Yours Until Death
PublisherArcadia Books
Date Published01 July 2010
Price£ 7.99

Yours Until Death

by Gunnar Staarlesen (translated by Margaret Amassian)

Norwegian PI Varg Veum retrieves a young boy's bike from a gang of delinquents - and finds himself embroiled in violence and murder


Varg Veum is a Norwegian PI with a sardonic manner, a fondness for the bottle and femme fatales, and a nose for trouble. When a small boy comes calling at his office, wanting to hire our hero to get his bike back, Varg finds himself tangling with a particularly nasty teenage gang.

If you think this sounds like a Scandi rip-off of Raymond Chandler, you'd be wrong. Staalesen provides a thick vein of melancholy running behind the dark humour, along with a very strong sense of place. Varg's Bergen is dark and sinister, with louring mountains and soulless blocks of flats. The gang, who come over like a substantially nastier version of the kids in Lord of the Flies, hang out at a deserted hut amongst the trees.

Varg (which apparently means outlaw) comes out on top at their first encounter and retrieves young Roar's bike. But this isn't just petty larceny - the gang are preying on the single mothers who live on the gloomy estate. And what makes them so frightening is the casual way they resort to violence. Once Roar's pretty blue-eyed mother Wenche is involved, and Varg finds a man with a knife in his back in her flat, he's in over his head.

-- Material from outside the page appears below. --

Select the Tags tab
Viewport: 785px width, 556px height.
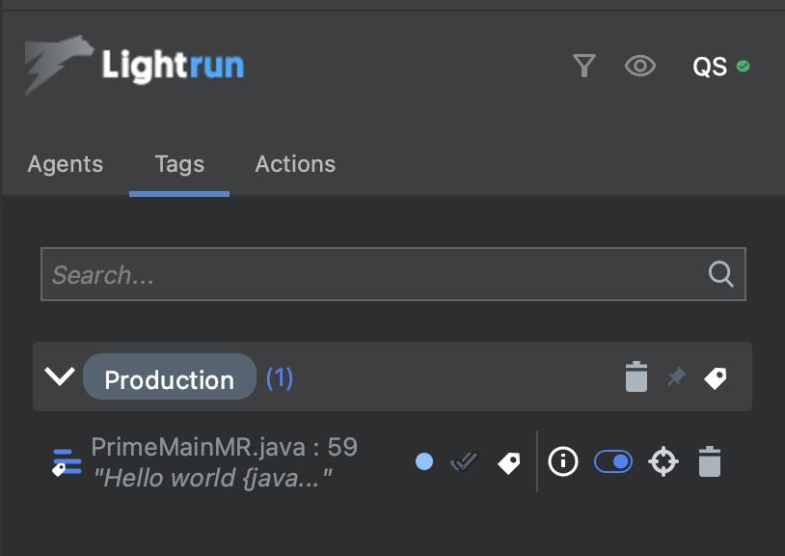(x=179, y=164)
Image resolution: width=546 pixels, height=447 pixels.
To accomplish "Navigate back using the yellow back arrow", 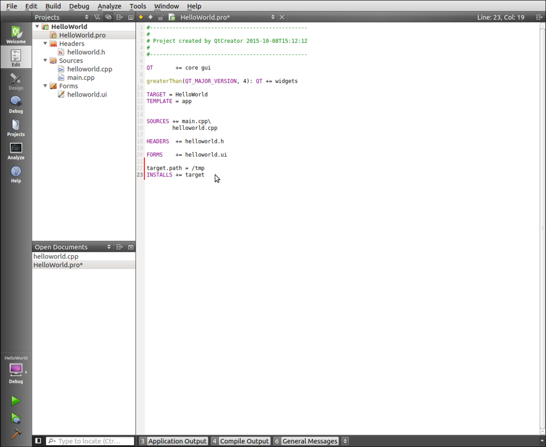I will tap(142, 17).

Staalesen's cast shows the daily grind of those struggling to survive. Even the one or two folk from higher up the pecking order have secrets they'd rather not have spread around the place. And everyone that Varg encounters, from police and medical staff, to those he's questioning, seems terminally miserable.

And in case you're thinking that the book is 21st century angst, it was written in 1979 and seems spookily prescient in its portrayal of disenchanted youth. Small indie publisher Arcadia Books are introducing Staalesen to the English-speaking market. Apparently there have been 12 film adaptations of his Varg books since 2007 - and the novel certainly has a cinematic feel to it.

This is a book to read with the lights on. What makes it so menacing is the everyday feel to it, and the ordinariness of the people Varg encounters. Our hero is stubborn but likeable, the kind of bloke you want on your side, even though you know trouble follows him around. Margaret Amassian's translation is relaxed and colloquial, and really showcases an outstanding book that is more than your common or garden Nordic Noir.

If I had one tiny criticism, it would be that our battered hero is too much of a superman, given the violence inflicted on him. He's knocked down and gets back up again with greater regularity than a Chumbawamba song! Anyone else would be supine for days after the attentions of Bergen's lowlife.